◆ **Aim of the exercise**
Search the data for the string "computer" and copy each line where it turns up.

START Data provided

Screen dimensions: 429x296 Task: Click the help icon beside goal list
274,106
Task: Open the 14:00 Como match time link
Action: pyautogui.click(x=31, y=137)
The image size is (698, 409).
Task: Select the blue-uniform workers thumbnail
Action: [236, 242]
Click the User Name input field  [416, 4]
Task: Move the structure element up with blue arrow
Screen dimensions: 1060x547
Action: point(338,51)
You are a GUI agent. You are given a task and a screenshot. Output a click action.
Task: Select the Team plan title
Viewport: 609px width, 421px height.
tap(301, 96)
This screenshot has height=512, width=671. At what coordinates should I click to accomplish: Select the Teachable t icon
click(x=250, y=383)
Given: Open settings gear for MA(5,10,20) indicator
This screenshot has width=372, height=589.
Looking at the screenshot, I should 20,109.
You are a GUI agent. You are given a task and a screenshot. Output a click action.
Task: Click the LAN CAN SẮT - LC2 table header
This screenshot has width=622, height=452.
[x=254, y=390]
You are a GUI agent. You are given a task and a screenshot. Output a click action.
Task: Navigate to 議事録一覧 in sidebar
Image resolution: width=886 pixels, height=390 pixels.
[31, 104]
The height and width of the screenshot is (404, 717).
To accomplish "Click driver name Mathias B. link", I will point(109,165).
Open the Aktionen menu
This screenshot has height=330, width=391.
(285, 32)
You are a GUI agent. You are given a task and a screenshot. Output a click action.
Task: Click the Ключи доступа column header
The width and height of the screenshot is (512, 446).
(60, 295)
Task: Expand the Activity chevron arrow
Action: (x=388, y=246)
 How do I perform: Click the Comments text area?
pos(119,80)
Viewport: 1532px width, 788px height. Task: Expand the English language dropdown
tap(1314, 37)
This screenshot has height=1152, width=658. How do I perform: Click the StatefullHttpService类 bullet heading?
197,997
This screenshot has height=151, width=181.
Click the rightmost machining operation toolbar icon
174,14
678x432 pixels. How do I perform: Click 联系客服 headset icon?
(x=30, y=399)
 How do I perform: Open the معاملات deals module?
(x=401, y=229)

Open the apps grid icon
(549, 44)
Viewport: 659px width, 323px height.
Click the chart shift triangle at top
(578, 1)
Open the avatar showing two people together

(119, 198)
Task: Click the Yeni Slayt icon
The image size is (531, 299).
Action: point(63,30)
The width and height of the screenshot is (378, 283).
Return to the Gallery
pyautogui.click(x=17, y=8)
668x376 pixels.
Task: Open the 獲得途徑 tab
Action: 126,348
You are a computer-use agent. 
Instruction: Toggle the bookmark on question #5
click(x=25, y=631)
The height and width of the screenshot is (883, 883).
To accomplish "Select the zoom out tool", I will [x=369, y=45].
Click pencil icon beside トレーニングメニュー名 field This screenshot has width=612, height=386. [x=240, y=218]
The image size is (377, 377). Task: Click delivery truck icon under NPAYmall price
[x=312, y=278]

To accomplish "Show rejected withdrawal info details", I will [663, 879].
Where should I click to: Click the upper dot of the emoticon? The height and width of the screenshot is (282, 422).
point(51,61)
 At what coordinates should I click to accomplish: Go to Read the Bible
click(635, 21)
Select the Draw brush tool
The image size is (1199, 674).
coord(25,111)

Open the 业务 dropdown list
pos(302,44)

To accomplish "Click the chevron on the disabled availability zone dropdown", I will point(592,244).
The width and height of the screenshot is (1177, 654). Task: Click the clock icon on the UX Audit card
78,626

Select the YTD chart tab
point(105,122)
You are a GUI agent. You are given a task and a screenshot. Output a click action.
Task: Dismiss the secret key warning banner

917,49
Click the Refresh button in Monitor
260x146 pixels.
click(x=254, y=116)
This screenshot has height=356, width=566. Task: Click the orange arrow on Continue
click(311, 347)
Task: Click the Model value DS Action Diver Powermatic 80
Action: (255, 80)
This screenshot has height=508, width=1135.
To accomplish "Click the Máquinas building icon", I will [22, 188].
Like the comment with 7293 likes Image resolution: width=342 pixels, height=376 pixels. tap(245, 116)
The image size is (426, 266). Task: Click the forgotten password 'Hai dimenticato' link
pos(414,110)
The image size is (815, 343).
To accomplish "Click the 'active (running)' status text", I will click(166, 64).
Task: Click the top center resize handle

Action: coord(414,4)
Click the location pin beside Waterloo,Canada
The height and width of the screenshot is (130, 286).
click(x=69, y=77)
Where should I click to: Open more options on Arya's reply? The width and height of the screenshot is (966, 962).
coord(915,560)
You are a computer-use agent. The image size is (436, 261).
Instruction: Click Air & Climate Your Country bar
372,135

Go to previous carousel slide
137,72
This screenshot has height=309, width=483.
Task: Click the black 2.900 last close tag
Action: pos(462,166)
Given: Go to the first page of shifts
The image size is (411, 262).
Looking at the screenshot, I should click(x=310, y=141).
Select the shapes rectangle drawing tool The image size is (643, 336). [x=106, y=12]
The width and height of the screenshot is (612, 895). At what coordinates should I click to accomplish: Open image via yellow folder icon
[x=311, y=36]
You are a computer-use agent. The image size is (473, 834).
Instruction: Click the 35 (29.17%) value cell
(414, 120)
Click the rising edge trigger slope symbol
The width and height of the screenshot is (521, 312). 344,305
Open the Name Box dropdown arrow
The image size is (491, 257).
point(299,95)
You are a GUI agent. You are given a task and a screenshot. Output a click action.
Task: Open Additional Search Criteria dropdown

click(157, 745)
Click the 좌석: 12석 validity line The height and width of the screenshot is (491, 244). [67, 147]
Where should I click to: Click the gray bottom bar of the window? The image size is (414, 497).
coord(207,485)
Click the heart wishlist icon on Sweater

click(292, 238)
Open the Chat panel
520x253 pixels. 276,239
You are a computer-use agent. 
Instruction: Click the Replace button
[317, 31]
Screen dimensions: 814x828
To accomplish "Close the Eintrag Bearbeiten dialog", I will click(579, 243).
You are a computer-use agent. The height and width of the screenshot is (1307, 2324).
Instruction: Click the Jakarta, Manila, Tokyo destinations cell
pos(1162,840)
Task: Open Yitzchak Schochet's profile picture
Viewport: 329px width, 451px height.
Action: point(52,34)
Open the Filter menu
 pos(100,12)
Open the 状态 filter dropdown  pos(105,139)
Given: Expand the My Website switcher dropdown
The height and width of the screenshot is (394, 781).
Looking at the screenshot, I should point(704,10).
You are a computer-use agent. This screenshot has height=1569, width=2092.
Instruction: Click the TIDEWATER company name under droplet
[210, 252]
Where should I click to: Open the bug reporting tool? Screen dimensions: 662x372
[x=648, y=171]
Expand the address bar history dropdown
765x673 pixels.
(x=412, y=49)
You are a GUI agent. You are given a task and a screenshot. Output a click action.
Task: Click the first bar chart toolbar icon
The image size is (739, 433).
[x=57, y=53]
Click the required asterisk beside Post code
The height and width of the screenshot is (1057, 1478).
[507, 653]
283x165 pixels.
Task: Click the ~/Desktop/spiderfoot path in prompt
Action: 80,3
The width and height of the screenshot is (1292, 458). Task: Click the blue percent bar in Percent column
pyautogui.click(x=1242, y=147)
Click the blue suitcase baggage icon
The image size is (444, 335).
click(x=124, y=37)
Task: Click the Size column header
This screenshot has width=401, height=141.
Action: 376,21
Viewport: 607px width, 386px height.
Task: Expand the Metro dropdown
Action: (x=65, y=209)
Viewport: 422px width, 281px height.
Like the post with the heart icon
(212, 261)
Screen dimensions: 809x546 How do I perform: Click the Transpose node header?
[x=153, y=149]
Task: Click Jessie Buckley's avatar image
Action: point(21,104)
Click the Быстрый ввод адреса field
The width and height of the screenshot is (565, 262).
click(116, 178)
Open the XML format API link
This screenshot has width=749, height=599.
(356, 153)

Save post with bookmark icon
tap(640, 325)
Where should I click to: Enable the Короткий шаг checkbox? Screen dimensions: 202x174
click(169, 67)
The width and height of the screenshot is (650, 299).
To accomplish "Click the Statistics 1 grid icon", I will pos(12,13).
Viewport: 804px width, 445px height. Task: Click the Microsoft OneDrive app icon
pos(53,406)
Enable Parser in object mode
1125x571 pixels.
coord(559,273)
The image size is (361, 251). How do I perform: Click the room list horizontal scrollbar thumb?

END Data provided

◆ **Answer space**
You are a computer-use agent. 
You are a computer-use agent. The image size is (436, 261).
You are a computer-use agent. The image size is (473, 834).
You are a computer-use agent. 
You are a computer-use agent. The height and width of the screenshot is (1307, 2324).
You are a computer-use agent. This screenshot has height=1569, width=2092.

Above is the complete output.